In dieser wirren Zukunft schlüpft man in die Rolle der Nilin. Ohne richtige Erinnerungen und verängstigt torkelt sie anfangs durch enge Gänge und wird von Männern in weißen Anzügen beobachtet und zu einer merkwürdigen Maschine geführt, welche auch Nilins letzte Erinnerungen löschen soll. Doch kurz vor dem Akt hört sie eine Stimme.
Eine Person, die sich „Edge“ nennt lotst Nilin aus dem Labor und verhilft ihr zur Flucht in die Slums von Neo-Paris. Dieser Einstieg in die Story ist fantastisch inszeniert. Sowohl Design als auch Regie treffen ins Schwarze und vermitteln ein grandioses Bild der düsteren Zukunft, in der man sich befindet. Im Laufe der Story erkundet man große Areale von Neo-Paris und trifft viele Charaktere, die sowohl das eigene, als auch das Schicksal aller bereits verändert haben oder noch verändern werden. Die Erinnerungen spielen mit einem und ermöglichen intelligente Wendungen und Story-Ansätze. Wem kann Nilin trauen? Schließlich hat sie keine Erinnerungen an ihr früheres Leben und nun kommen Rebellen und reden ihr ein, dass sie ebenfalls eine von ihnen war. Wie und warum hat sie ihre Erinnerungen verloren? Diese und viele weiteren Fragen machen den Plot zu einem der größten Pluspunkte von Remember Me.

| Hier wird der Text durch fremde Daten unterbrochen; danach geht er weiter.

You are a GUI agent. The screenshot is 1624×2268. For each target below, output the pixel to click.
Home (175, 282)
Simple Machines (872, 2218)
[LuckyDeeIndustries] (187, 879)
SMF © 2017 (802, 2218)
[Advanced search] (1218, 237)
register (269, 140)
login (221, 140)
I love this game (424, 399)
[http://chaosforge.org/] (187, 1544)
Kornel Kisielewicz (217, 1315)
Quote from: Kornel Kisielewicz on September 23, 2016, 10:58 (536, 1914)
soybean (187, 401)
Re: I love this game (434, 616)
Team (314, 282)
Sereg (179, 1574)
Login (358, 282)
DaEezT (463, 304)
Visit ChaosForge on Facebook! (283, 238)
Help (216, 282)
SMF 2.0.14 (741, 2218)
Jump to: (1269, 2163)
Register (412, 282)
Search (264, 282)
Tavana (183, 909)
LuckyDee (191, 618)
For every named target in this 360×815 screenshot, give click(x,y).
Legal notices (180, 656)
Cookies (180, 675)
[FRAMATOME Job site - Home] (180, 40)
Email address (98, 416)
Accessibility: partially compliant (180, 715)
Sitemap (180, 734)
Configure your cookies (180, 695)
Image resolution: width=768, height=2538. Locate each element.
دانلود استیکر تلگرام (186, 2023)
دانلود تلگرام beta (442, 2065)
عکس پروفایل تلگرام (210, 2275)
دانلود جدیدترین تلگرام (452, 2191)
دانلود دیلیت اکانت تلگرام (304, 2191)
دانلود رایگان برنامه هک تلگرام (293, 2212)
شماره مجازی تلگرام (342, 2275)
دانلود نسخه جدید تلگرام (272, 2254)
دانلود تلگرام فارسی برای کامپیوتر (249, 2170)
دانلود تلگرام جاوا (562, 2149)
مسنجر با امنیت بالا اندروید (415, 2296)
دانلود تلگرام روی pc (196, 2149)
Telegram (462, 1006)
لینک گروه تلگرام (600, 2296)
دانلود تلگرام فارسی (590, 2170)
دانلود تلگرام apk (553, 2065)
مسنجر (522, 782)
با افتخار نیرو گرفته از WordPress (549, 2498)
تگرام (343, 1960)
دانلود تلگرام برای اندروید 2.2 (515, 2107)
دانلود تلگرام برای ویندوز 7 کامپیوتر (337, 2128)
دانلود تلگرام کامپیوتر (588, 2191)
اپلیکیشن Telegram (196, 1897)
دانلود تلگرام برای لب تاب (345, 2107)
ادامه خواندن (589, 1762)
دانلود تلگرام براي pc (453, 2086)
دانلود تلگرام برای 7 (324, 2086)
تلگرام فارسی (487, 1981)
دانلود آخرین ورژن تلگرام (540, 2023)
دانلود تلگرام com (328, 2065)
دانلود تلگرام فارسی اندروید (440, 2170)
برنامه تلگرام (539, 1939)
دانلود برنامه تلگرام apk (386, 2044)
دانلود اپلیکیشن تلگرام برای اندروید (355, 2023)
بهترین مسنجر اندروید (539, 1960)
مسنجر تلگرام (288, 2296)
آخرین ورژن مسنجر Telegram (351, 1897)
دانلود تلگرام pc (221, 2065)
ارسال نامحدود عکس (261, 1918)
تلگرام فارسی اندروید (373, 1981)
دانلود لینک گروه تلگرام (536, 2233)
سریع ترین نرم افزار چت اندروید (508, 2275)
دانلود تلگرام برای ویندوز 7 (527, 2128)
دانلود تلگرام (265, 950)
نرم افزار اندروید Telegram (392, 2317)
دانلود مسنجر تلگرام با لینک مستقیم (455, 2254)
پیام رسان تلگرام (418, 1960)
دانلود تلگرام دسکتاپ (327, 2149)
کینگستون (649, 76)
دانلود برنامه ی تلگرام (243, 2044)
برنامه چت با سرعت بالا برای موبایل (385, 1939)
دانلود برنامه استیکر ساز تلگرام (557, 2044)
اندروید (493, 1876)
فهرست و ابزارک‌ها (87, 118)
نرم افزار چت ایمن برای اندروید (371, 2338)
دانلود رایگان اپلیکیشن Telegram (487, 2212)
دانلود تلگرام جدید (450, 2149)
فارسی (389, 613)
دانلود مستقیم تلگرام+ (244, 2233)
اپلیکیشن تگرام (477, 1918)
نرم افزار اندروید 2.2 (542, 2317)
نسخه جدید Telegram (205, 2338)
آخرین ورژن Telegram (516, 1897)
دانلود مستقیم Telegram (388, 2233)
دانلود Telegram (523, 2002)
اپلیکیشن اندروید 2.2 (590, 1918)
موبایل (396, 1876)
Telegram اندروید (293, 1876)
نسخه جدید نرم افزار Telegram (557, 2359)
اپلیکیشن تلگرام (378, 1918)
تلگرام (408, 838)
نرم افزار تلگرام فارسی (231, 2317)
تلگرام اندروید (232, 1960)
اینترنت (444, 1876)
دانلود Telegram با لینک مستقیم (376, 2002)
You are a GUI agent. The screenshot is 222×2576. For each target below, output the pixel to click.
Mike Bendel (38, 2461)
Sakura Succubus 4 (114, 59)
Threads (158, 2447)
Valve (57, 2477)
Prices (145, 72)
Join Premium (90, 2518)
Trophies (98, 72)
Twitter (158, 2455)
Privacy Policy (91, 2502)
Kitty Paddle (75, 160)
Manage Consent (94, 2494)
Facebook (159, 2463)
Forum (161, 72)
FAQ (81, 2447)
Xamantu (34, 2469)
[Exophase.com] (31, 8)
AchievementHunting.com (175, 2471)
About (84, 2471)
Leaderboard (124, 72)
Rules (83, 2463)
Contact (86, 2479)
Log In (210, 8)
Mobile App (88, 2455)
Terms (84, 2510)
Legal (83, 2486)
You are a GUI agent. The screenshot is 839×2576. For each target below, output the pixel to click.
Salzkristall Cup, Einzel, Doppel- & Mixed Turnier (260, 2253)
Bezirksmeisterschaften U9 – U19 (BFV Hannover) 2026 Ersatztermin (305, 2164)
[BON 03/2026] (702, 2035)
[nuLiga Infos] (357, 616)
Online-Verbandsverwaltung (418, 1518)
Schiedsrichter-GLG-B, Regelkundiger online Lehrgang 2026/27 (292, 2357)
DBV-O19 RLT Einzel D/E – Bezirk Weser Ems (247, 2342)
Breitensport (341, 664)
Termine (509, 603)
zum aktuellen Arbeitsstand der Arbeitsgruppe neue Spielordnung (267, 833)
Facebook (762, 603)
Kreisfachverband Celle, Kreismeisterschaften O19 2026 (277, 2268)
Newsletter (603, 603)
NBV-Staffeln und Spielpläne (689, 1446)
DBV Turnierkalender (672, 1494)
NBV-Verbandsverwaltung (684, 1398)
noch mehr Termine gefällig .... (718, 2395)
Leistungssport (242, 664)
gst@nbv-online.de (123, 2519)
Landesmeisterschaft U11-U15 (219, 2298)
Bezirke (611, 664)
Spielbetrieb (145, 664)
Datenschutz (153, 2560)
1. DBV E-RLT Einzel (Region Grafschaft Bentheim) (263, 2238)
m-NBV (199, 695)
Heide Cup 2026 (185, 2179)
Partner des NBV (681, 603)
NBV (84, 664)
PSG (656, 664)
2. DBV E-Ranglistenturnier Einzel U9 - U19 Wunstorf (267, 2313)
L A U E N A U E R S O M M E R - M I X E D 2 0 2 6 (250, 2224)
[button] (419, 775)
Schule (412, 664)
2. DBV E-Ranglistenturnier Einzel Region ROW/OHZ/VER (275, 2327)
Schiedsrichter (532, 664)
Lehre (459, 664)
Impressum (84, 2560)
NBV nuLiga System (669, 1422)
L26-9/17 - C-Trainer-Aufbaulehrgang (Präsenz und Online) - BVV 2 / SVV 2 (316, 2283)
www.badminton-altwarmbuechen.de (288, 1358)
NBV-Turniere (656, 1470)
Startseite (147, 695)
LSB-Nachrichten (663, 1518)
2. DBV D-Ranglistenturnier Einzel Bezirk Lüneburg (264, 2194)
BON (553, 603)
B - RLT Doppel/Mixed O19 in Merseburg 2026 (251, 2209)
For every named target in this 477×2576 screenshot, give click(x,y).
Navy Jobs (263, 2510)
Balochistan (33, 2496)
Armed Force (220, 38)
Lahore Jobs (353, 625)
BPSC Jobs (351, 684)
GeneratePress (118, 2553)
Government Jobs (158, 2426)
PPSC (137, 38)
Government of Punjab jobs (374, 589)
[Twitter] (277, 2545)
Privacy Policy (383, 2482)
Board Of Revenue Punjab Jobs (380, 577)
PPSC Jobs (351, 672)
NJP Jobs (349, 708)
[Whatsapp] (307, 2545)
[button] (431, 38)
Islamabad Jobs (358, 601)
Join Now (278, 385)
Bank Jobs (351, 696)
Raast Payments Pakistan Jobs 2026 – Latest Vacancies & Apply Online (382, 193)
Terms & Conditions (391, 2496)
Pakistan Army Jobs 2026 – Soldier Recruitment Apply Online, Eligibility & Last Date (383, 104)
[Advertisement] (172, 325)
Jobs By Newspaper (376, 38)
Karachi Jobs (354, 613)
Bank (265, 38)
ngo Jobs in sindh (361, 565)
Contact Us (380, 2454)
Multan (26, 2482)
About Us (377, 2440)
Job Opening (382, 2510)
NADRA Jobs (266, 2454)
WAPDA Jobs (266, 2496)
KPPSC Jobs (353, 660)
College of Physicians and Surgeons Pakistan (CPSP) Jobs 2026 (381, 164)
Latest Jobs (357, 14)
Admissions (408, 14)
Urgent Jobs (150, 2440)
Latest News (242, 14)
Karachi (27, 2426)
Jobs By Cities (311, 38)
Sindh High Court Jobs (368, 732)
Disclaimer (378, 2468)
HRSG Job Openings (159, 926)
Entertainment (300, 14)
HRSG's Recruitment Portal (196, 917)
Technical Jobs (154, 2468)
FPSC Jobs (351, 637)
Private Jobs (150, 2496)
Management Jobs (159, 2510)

Der zweite Punkt, der Remember Me von der Konkurrenz in diesem Sommer abhebt, ist die visuelle Arbeit, die das Spiel leistet. Von sterilen Laboren, über die dreckigen Slums bis hin zur grandiosen Schönheit von Neo-Paris, alles wirkt organisch und kombiniert sich zu einer fantastischen futuristischen Vision, die man so nur selten in Videospielen sieht. Oft sind es ganz kleine Details, welche den Arealen ihren einzigartigen Charme verleihen.
Kleine Werbeanzeigen, Erinnerungsautomaten, Sex-Androiden und viele weitere interessante Anspielungen auf die Zukunft runden das Bild ab. Zwar fehlt in wenigen Orten etwas Leben, doch das gesamte Bild des optischen Designs überschattet die kleinen Unstimmigkeiten. Auch technisch weiß Remember Me zu überzeugen. Starke Farben, viele Details und schöne Charaktermodelle stehen auf der Tagesordnung. Einzig die schwache Mimik und das starke Kantenflimmern stören dieses Bild, doch auch hier überzeugt das Gesamtbild und somit wird Remember Me zu einem atemberaubend schön designten und aussehenden Spiel.

Für die Augen hat sich das Spiel nun als ein Leckerbissen herausgestellt doch für die Ohren wiederholt sich das Szenario leider nicht. Angefangen bei der Synchronisation. Sowohl die englische als auch die deutsche Vertonung verwirren den Spieler mit einer Nilin, die zwischen hoch philosophischen Monologen und langweiligen, gar peinlichen Einzeilern hin und her springt.
Auch ihre Mitstreiter wissen nicht ganz den Ton zu treffen, der nötig wäre, um eine vollständige Immersion zu erlauben. Dennoch wird im Ganzen eine akzeptable Arbeit geleistet. Hinzu kommt, dass die Soundspur nicht ganz mit den Lippen mitkommt. Was ebenfalls zu einem Abbruch der Atmosphäre führt. Musik und Soundeffekte sind solide, doch stechen hier nicht wirklich hervor, außer einige schwere Fehler in der Lautstärkeregelung. Mal ist der Sound zu laut und mal ist er zu leise. Dies kommt zwar nicht so häufig vor, doch stört es trotzdem.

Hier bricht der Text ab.